Complete response of BRAF-mutated metastatic melanoma treated with dabrafenib and trametinib in a super-elderly patient: a case report

Date 24 November 2018
Event ESMO Asia 2018 Congress
Session Poster display - Cocktail
Topics Melanoma
Anticancer Agents
Personalised/Precision Medicine
Geriatric Oncology
Presenter Sang Bo Oh
Authors S.B. Oh, K. Park, J. Kim, S. Oh
  • Internal Medicine, Pusan National University Yangsan Hospital, 50612 - Yangsan/KR

Abstract

Case Summary

The combination of BRAF inhibitor with MEK inhibitor treatment significantly improved overall survival in metastatic melanoma with BRAF mutation without increased overall toxicity. However, no previous data have been reported on the safety and efficacy of dabrafenib and trametinib combination therapy in extremely aged patients. Here, we present a case of durable clinical benefit with the use of dabrafenib and trametinib in a super-elderly patient with BRAF-mutated metastatic melanoma.

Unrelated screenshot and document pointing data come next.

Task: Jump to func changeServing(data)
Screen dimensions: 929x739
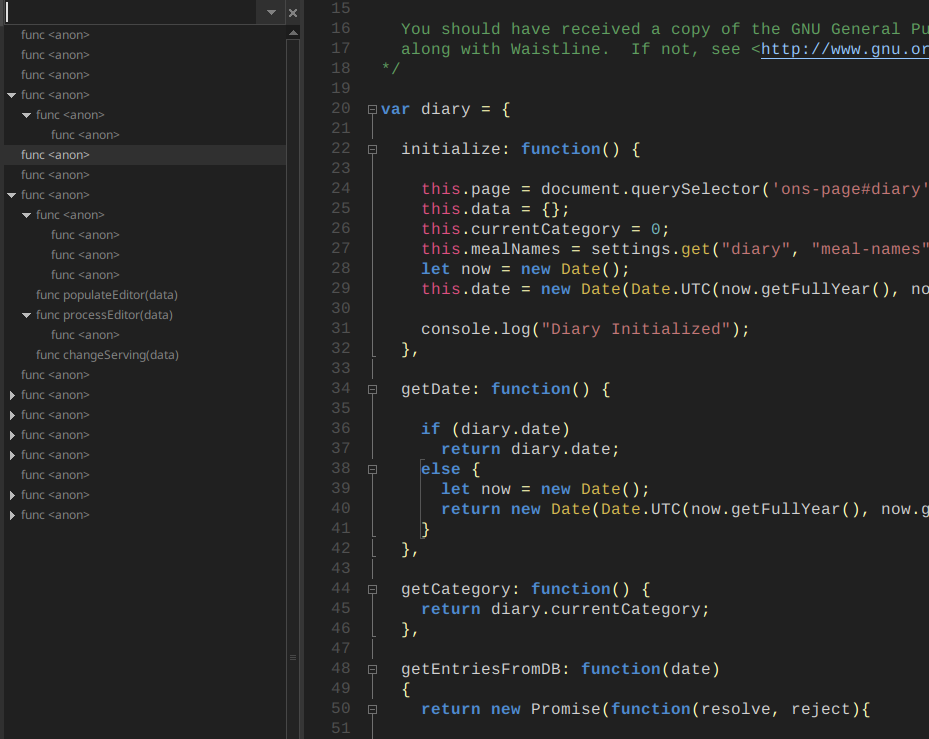Action: tap(107, 355)
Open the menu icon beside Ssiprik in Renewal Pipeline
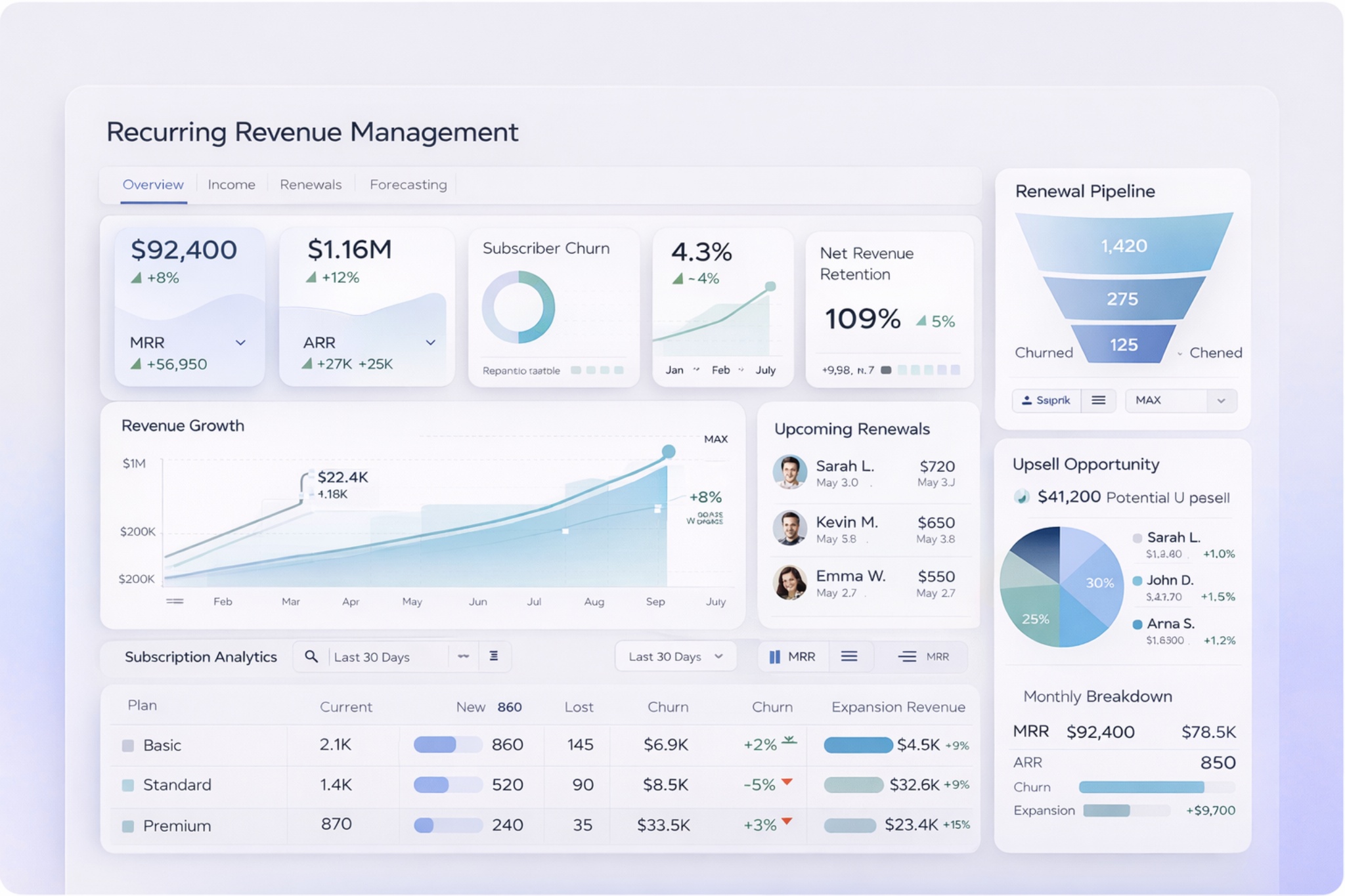 tap(1098, 400)
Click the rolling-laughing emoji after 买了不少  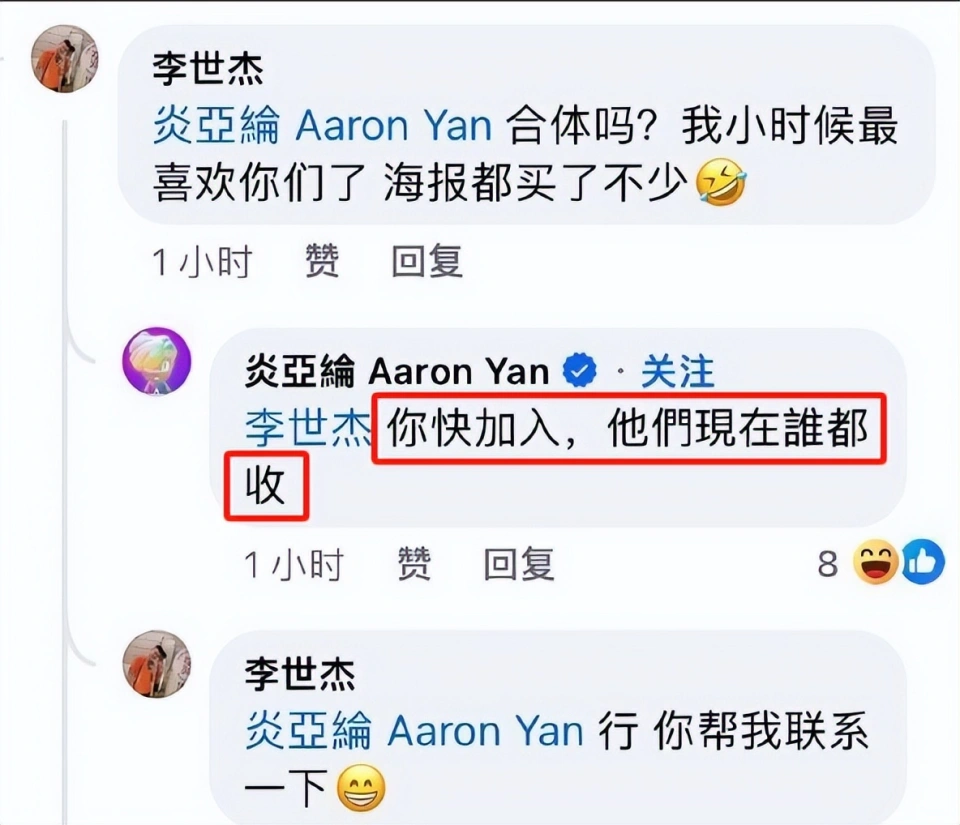pyautogui.click(x=721, y=182)
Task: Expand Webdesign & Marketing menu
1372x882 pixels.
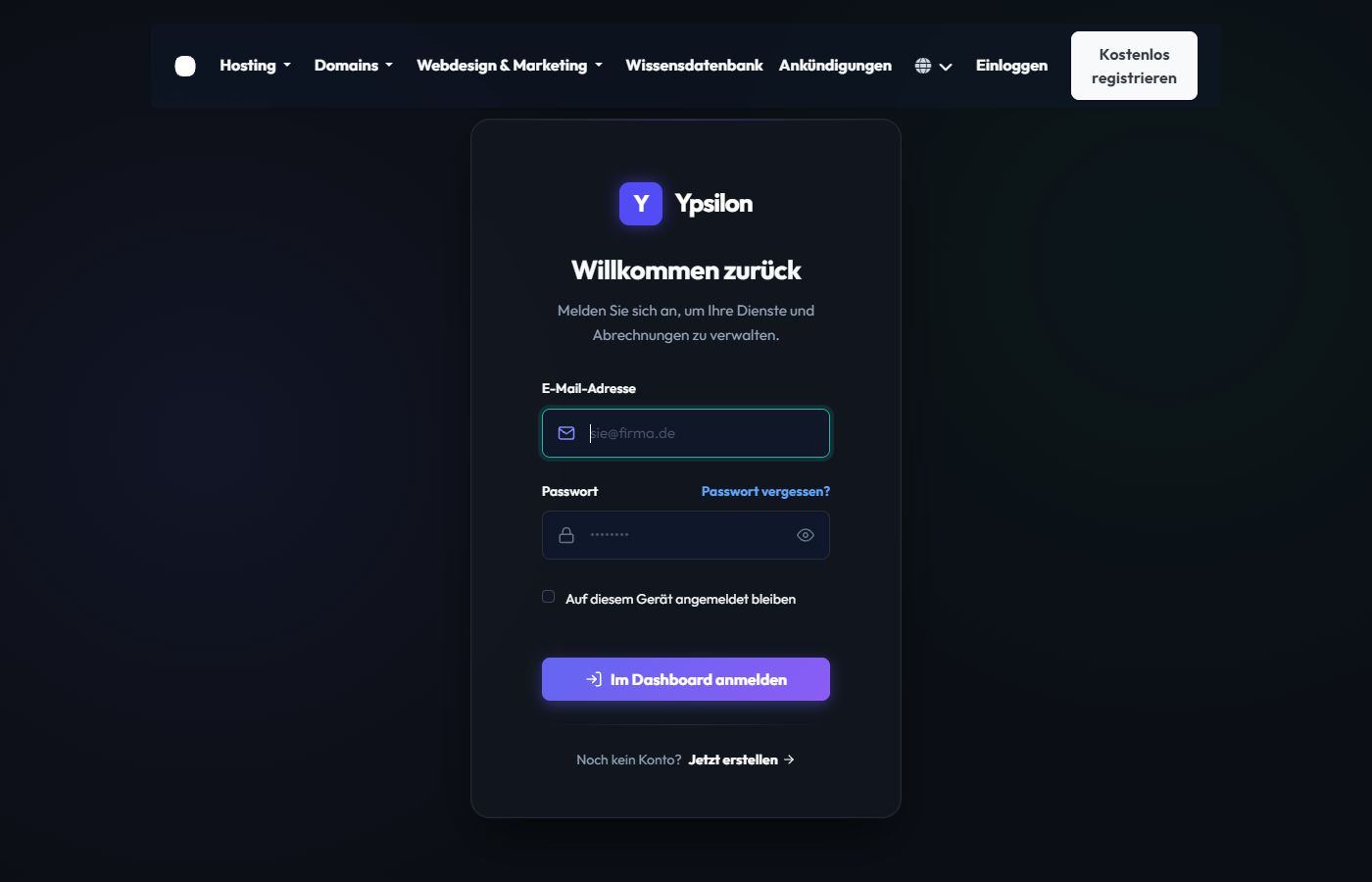Action: point(510,66)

In August 2017, a 90-year-old Korean man was referred to our institution for excision of a cutaneous lesion on the back, which was diagnosed as a malignant melanoma. A physical examination revealed a hard, palpable mass on back. A full body CT scan revealed the presence of several masses at the liver and LDH levels were normal. Our patient underwent a wide excision of the back mass and core needle biopsy of the largest hepatic lesion in right hepatic lobe without any complications. Pathologic results were diagnosed as malignant melanoma in both the back and liver. Therefore the biopsy specimen was studied for mutations in BRAF, and V600E mutation was detected in the BRAF gene. Our patient was evaluated with an excellent quality of life, with an ECOG performance status of 1 with moderate comorbidity. In November 2017, he was started with dabrafenib 150 mg orally twice per day plus trametinib 2 mg orally once per day. No adverse events were observed other than grade 1 pyrexia and grade 1 diarrhea, based on the CTCAE (version 5.0) while the patient was taking these drugs and the side effects were manageable. His first radiological evaluation by CT scan, 3 months after starting treatment, showed a partial response by RECIST 1.1 criteria, and six months after initial therapy, the liver metastases had disappeared in the CT scan. Thus, we diagnosed the patient with clinical complete response. Treatment tolerance was well and the patient currently continues treatment with dabrafenib and trametinib without dose reduction.

In conclusion, this case indicates that for selected super-elderly patients with BRAF-mutated metastatic melanoma, treatment with combined dabrafenib and trametinib may be safe and effective therapy.